Can you render the lines below as a Markdown table with the columns Row and Line, starting with the line containing "Given: Click the 康樂廣場 route link" and going on through the last of the items? Skip blank lines and leave the pictures out of the table.

* start Exercise materials *

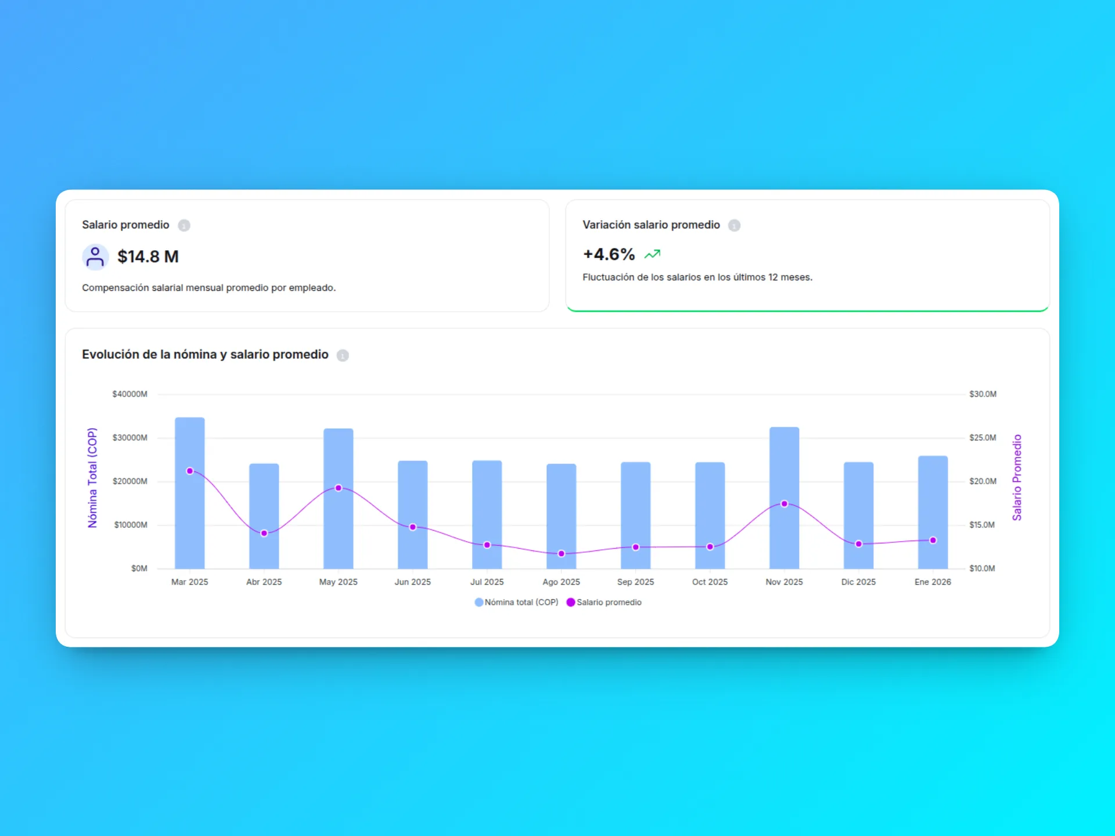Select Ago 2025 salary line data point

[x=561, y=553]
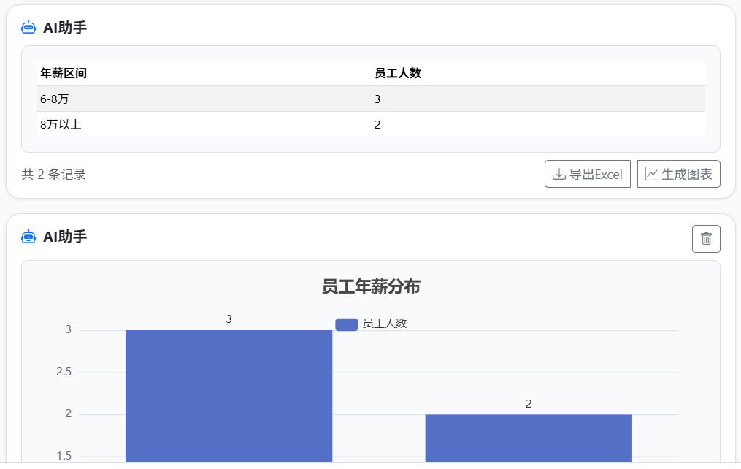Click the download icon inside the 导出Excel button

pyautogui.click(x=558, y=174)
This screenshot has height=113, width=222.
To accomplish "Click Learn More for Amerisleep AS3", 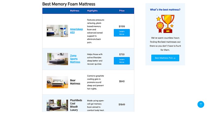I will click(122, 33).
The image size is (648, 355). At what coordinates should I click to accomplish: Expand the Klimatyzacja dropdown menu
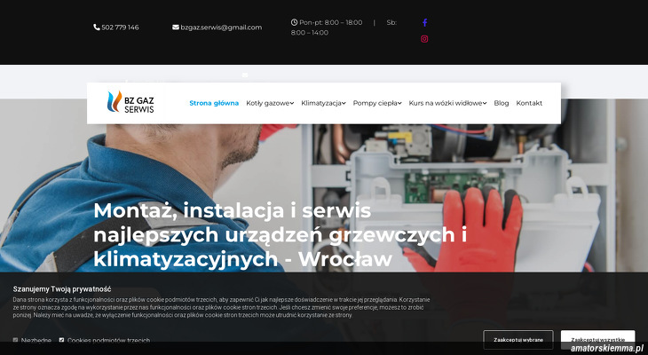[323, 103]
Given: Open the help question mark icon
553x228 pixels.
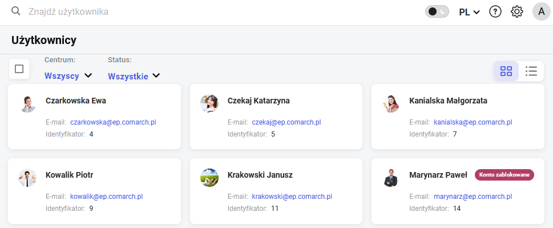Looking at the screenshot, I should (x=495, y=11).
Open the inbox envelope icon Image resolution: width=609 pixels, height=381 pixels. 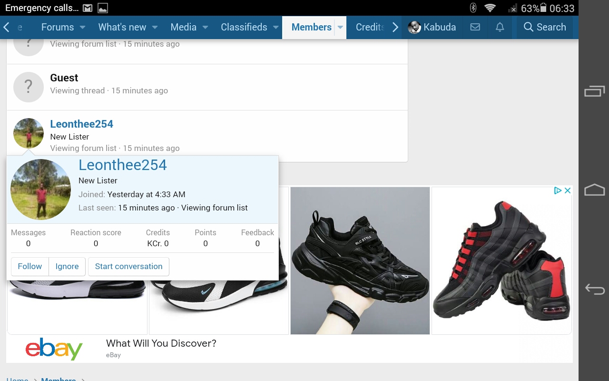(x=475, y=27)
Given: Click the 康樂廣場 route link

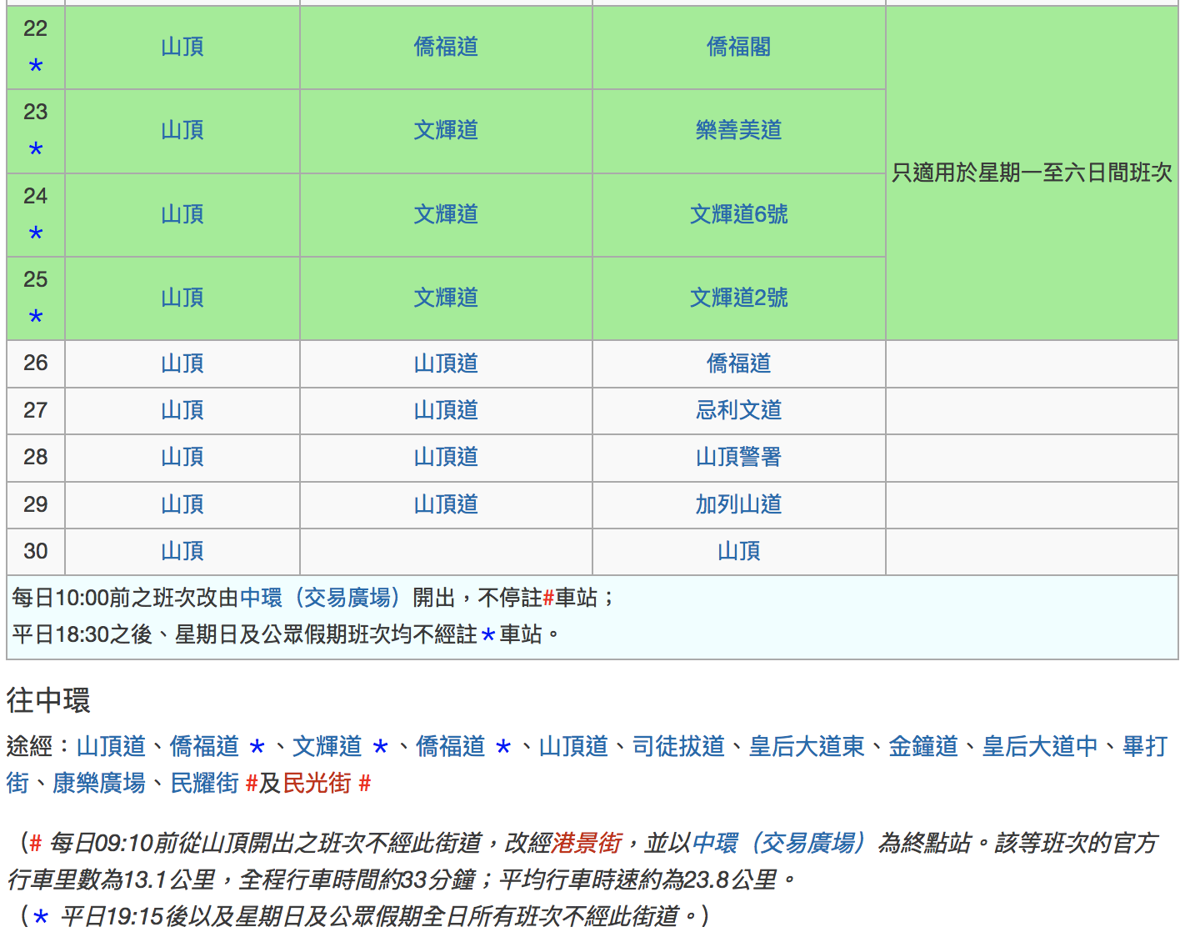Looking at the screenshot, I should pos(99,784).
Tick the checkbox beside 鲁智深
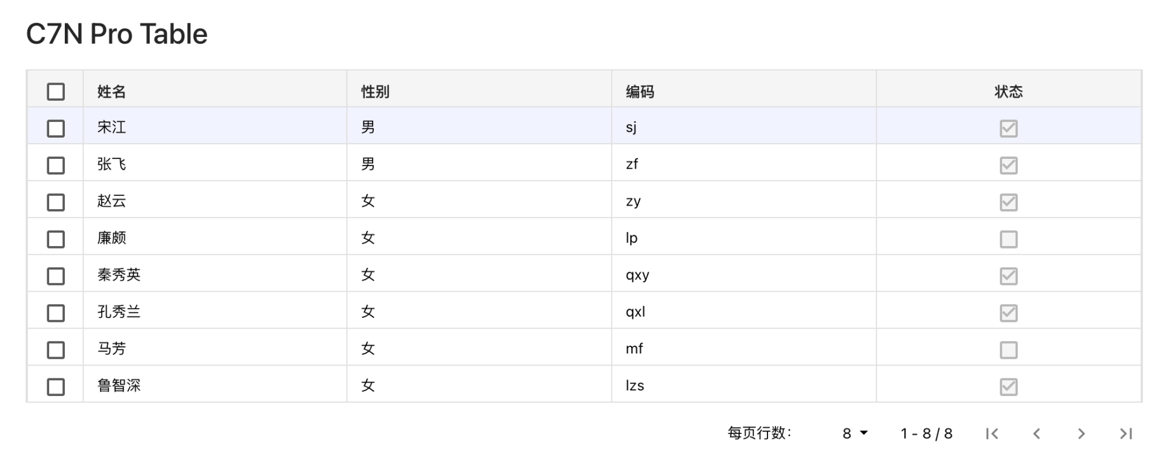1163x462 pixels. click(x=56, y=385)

* end Exercise materials *

◆ Written answer:
| Row | Line |
|---|---|
| 1 | Given: Click the 康樂廣場 route link |
| 2 | Looking at the screenshot, I should pos(99,784). |
| 3 | Tick the checkbox beside 鲁智深 |
| 4 | 1163x462 pixels. click(x=56, y=385) |